-- Short exercise --
Can you format the lines of the entries below as a numbered list, starting at the line that contains "Task: Toggle the Safari sidebar icon" and stopping after the line that contains "The height and", leaving out any blank lines?

-- Record excerpts --

++++

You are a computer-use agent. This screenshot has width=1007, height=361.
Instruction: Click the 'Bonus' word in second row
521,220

++++

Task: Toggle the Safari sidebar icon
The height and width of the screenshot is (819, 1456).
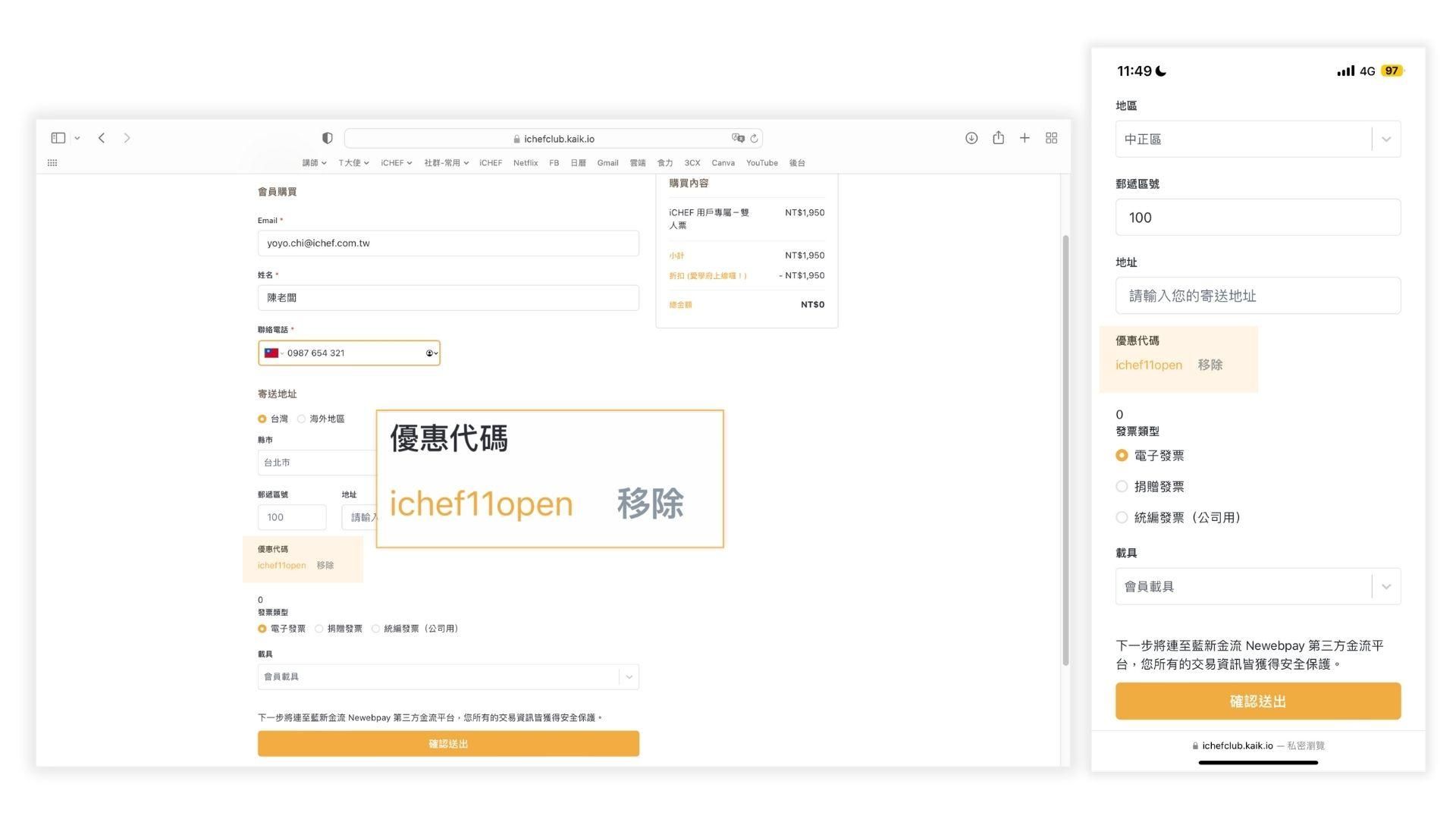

++++

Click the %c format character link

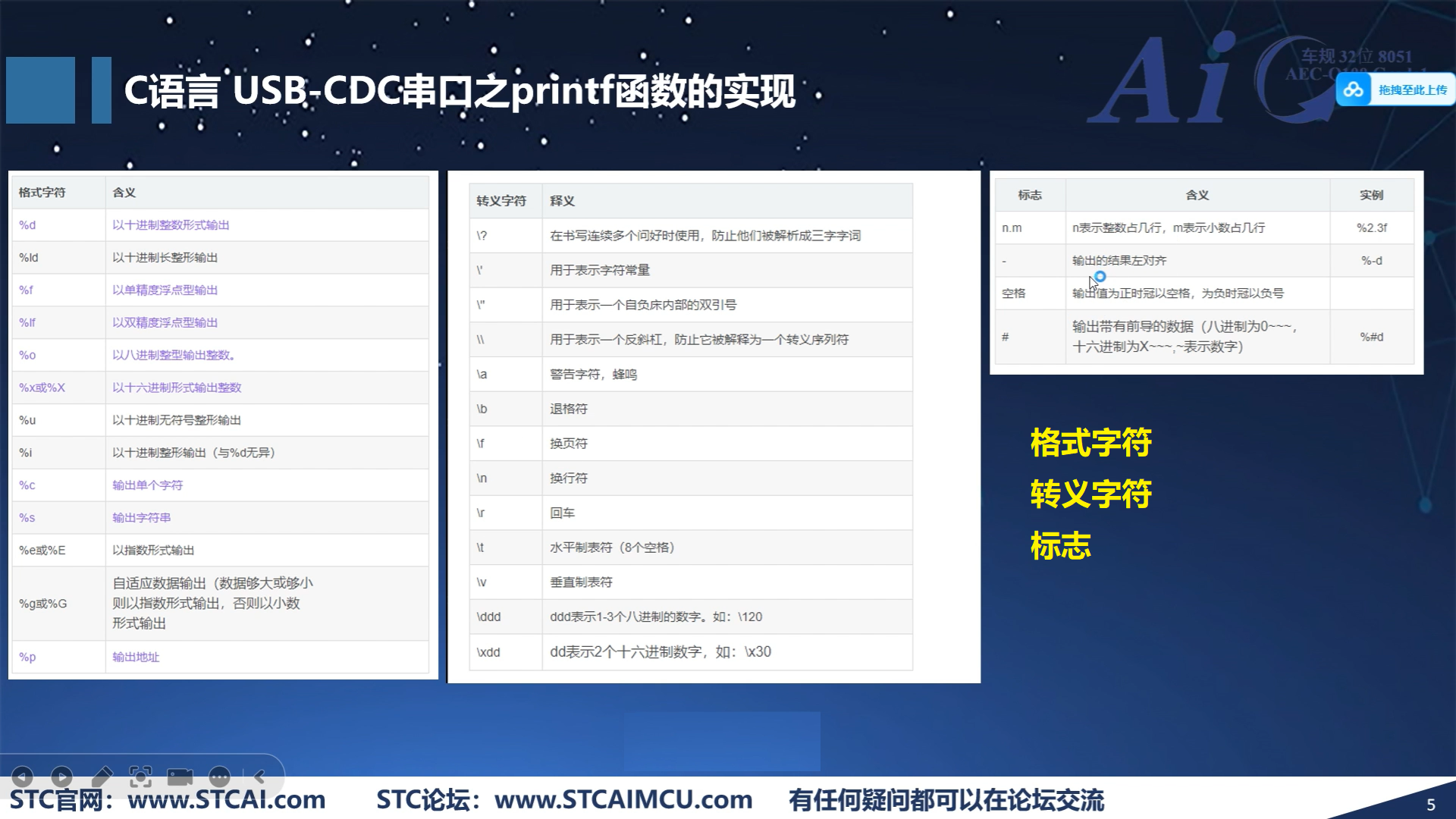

++++

-- Result of this task --
1. Task: Toggle the Safari sidebar icon
2. The height and width of the screenshot is (819, 1456).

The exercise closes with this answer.